# Text excerpt:
════════

The Eagles have the talent with Trent Cole, Jason Babin, Fletcher Cox, Cullen Jenkins, Derek Landri and Brandon Graham. Whether it's the wide-nine defense or just a five-game fluke stretch, the team needs to get it together against Matthew Stafford and the Detroit Lions.
The Philadelphia Eagles spent a first round pick on wide receiver Jeremy Maclin in the 2009 NFL draft and he's been a fine complement to DeSean Jackson. The pair has given Michael Vick a very solid 1-2 punch of wide receivers and both can be very difficult to cover one on one.
The problem is that Maclin has quietly been a disappointment as of late. He still has never put together a 1,000-yard season. He gets a pass for the cancer scare last training camp that contributed to a subpar 2011 campaign, but he doesn't get a pass for the consecutive late fourth quarter blunders he committed, first when he dropped a key pass on fourth down and then when he fumbled the ball away.
Maclin has struggled with injuries this year and at times he has flat out disappeared. The Detroit Lions have a weak secondary and it would be a perfect time for Maclin to take advantage. If he can get his act together for the second half of the season, it will go a long way for the Eagles' offense.

════════

# Exercise directions:
According to the Philadelphia Eagles text, in which round of the 2009 NFL draft did the Eagles select Jeremy Maclin?

Source records

════════

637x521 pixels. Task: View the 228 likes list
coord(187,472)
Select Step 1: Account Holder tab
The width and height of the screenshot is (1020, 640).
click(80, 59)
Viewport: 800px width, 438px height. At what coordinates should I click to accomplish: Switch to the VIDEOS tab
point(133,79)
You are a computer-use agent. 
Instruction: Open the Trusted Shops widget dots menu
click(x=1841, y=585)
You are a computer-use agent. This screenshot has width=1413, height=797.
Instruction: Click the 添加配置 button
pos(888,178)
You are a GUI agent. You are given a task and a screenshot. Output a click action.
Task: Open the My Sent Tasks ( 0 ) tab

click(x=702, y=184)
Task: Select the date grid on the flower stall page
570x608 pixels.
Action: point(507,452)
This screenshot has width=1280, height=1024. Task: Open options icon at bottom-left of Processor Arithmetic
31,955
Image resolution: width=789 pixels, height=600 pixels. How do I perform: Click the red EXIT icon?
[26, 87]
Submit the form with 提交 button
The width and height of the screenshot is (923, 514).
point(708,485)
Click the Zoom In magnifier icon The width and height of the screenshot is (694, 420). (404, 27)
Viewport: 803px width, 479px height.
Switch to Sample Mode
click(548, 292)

════════

# Output of the task:
The first round.